Top 10 Reddit Datasets for Machine Learning

Article by Limarc Ambalina | October 09, 2019

Previously, we’ve posted other social media data compilations. Today, we will focus on the world’s most popular forum site, Reddit. This guide will introduce the top 10 Reddit datasets for machine learning. 

Known as “the front page of the internet,” Reddit is a forum/social media site where users can post virtually anything and everything. Unlike Facebook, Twitter, or Instagram, the majority of Reddit users remain anonymous. Reddit moderators strictly censor and curate the subforums, known as subreddits. However, anonymity allows people to say what they want in whatever manner they wish. Therefore, Reddit comments and posts are perfect for testing and training numerous natural language processing (NLP) models. Some of these models include content moderation models and sentiment classifiers. 


Best Reddit Datasets for Machine Learning 

Warning: Some of the datasets below were compiled specifically for the training of content moderation models. Therefore, the data may include explicit content. 

 

Reddit Comments Datasets

Reddit Comments Content Moderation

1. Cryptocurrency Reddit Comments Dataset – This dataset contains comments from the subreddit r/cryptocurrency. The data consists of comments posted over five months from November 2017 to March 2018. 

2. Donald Trump Comments on Reddit – A simple dataset containing thousands of comments crawled from Reddit that mention Donald Trump.

3. Reddit Comment Score Prediction – This dataset was built to help create a model that can predict whether or not a Reddit comment will receive upvotes or downvotes.

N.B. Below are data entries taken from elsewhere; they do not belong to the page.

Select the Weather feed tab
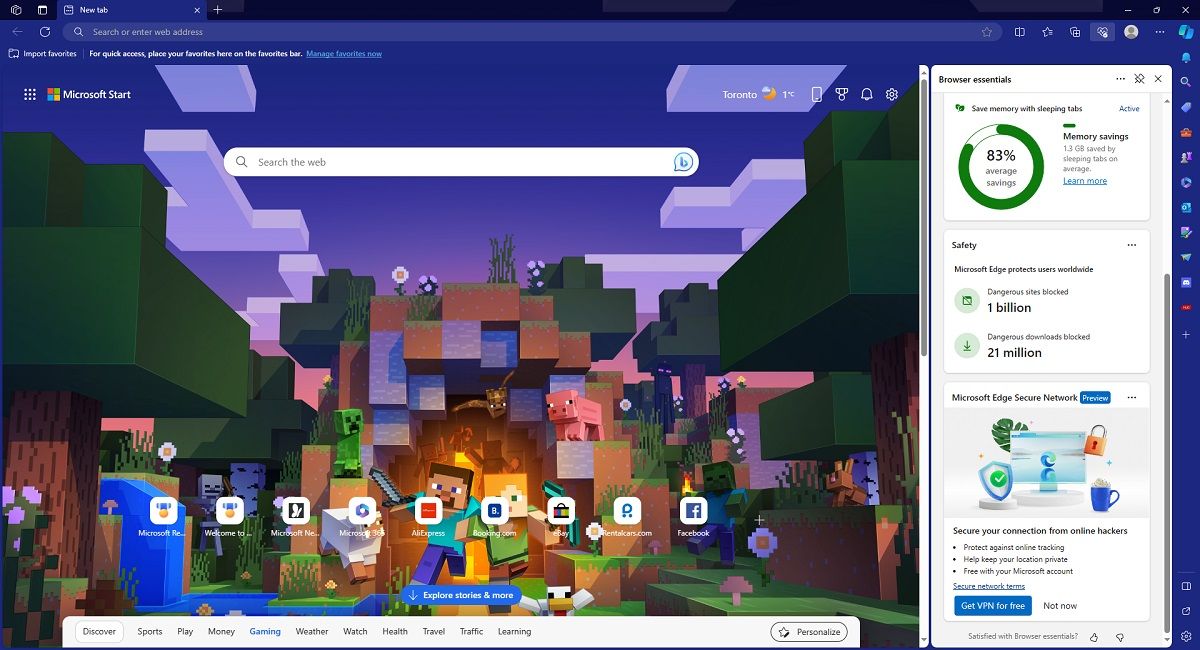Screen dimensions: 1200x650 point(311,632)
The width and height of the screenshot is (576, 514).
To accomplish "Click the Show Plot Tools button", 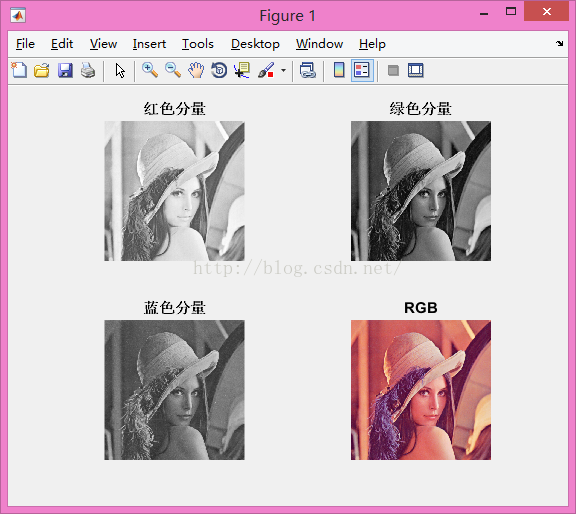I will [x=416, y=70].
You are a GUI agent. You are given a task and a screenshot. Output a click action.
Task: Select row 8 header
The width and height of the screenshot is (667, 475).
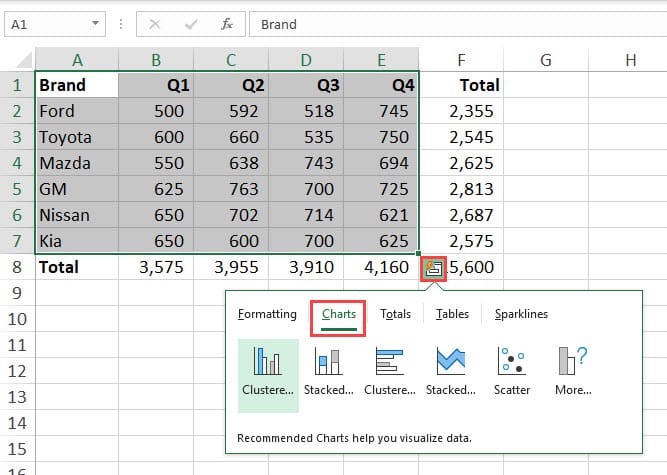[17, 268]
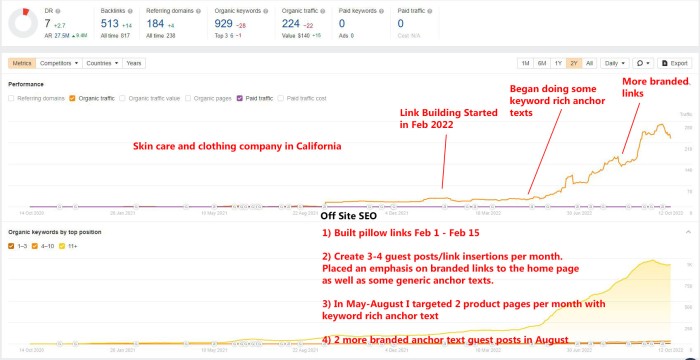700x360 pixels.
Task: Switch to the Metrics tab
Action: pyautogui.click(x=22, y=63)
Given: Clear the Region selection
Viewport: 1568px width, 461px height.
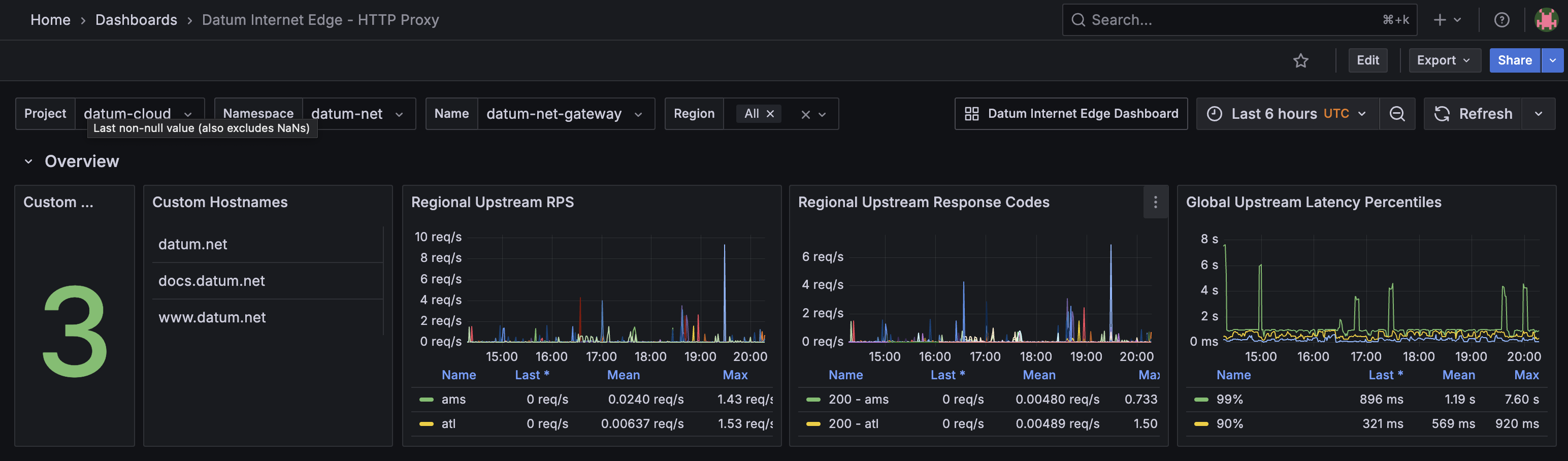Looking at the screenshot, I should click(x=805, y=115).
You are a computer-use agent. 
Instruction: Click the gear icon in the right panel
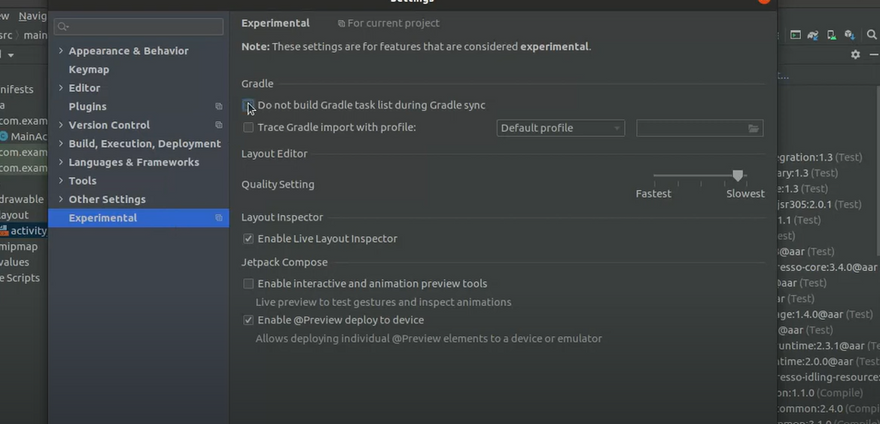(855, 55)
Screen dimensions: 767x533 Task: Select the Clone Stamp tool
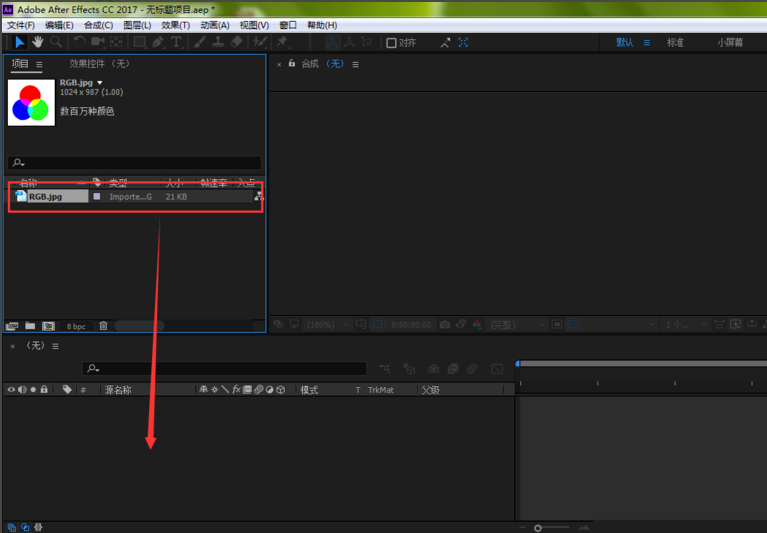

The dataset includes 4 million Reddit comments: 2 million poor-performing (downvoted) and 2 million high-performing (upvoted). 

 

Reddit News Datasets

4. Daily News for Stock Market Prediction – As the title suggests, this dataset was originally made to create models that could predict stock market fluctuations. The data consists of news crawled from r/worldnews from June 2008 to July 2016, as well as Dow Jones Industrial Average stock data. 

5. World News on Reddit – Taken from the r/worldnews subreddit, this dataset contains info about all of the news posted on this subreddit dating back to 2008. The dataset includes the following info: date created, upvotes and downvotes, title, author, and whether or not the news contains mature content.

 

Other Data from Reddit

6. Reddit’s Top 1000 – This dataset contains the top 1,000 posts of all time from 18 subreddits, in terms of upvotes. For each post, the CSV files contain the title of the post and username of the poster. Additionally, the number of upvotes and downvotes, subreddit name, url, and other metadata has been included. 

7. Reddit Usernames – A simple dataset containing a CSV file of 26 million usernames of Reddit users. Furthermore, the dataset includes the total number of comments each user has made.

8. SARC: Self-Annotated Reddit Corpus for Sarcasm – This dataset consists of over 1.3 million sarcastic comments and posts crawled from Reddit. The dataset creator has labeled the sarcasm in each statement. In addition, the username of the poster, topic, and context is also included with each statement.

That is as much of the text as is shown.